Paramedics took both the driver and Tobias to the hospital, police said. Tobias had life-threatening injuries.

It is not clear whether the bus driver will face charges.

In 2022, 41-year-old CATS driver Ethan Rivera was shot while aboard his bus and died a day later on Feb. 12. Charlotte-Mecklenburg Police say a road rage incident led to the shooting.

After a two-week manhunt, authorities arrested Darian Dru Thavychith, 21, at a gas station in Shawnee, Kansas, according to police in the Kansas City suburb. Thavychith later was charged with murder and shooting into an occupied vehicle.

The proposed CATS capital project budget has more than $5.5 million allocated for camera replacements, dispatch upgrades and safety programs for 2024-2028 to increase security on transit routes.

Charlotte City Councilman Ed Driggs said this was in the CATS budget long before last week’s shooting — and it’s needed.

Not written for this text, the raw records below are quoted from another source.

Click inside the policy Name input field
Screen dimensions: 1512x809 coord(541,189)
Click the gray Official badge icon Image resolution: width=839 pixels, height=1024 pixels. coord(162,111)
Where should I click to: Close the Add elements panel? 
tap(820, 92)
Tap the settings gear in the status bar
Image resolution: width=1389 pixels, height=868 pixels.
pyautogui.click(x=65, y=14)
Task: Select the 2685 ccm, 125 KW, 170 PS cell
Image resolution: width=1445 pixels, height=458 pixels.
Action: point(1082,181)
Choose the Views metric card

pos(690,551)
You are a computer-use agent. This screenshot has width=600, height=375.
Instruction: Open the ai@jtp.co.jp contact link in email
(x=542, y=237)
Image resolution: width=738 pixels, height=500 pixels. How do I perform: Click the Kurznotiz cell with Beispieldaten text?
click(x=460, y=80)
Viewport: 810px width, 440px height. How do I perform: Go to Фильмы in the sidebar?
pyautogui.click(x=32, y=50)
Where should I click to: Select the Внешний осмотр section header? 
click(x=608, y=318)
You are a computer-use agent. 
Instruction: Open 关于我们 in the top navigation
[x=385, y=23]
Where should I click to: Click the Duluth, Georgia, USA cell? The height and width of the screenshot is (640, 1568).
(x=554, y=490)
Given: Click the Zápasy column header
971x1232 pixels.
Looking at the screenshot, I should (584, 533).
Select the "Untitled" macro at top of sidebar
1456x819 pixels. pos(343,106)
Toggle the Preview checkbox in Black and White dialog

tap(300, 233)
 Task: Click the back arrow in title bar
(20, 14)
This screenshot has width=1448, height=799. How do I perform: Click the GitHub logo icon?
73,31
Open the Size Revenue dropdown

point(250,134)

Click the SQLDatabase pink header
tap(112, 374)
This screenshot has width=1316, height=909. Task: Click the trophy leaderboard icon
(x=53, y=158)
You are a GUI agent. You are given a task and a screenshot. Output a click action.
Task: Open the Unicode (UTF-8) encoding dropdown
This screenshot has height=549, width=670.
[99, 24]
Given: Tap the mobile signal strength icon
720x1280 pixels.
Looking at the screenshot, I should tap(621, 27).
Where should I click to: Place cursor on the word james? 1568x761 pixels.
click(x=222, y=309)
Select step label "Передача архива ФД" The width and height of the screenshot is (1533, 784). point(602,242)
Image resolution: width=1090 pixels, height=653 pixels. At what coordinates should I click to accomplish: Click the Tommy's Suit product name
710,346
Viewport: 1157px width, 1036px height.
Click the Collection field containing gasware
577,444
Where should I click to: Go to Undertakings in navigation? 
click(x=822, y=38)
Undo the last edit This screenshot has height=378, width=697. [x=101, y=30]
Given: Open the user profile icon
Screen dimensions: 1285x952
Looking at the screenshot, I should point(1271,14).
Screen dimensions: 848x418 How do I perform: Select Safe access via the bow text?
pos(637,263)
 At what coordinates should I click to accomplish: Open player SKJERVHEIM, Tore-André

”The concerns for safety are a reflection of concerns of safety in our city generally,” said Driggs who chairs the city’s transportation committee. “Young people are shooting each other for minor disputes.”

According to jail records, police arrested Tobias four times in the last three years.

He previously faced charges for strangulation, trespassing, communicating threats, assaulting a female and driving a stolen car, according to the Mecklenburg County Sheriff’s Office website. He was last released from jail September 2021.

The bus shooting is one of several confrontations that have recently sparked conversation about gun violence locally and across the nation.

  • On April 18, a man shot at a family in Gaston County after a basketball rolled into his yard, according to police. He left a 6-year-old girl with a stitched cheek.

  • On April 24, an 8-year-old girl woke up to a bullet piercing her head in the middle of the night. It was a drive-by shooting, police said. Officials have yet to release any information about a motive. The girl, Olivia Velez, has since endured life-altering injuries and lost feeling in half her body, her family said.

  • Also on April 24, Robert Prebble dropped a semi-automatic pistol during Cracker Barrel’s dinner service, police said. The stray bullet left one man inside the restaurant with shrapnel permanently in his leg. Police did not arrest Prebble, 64, of Ohio, for violating North Carolina concealed weapons law. They instead issued a citation, according to police records.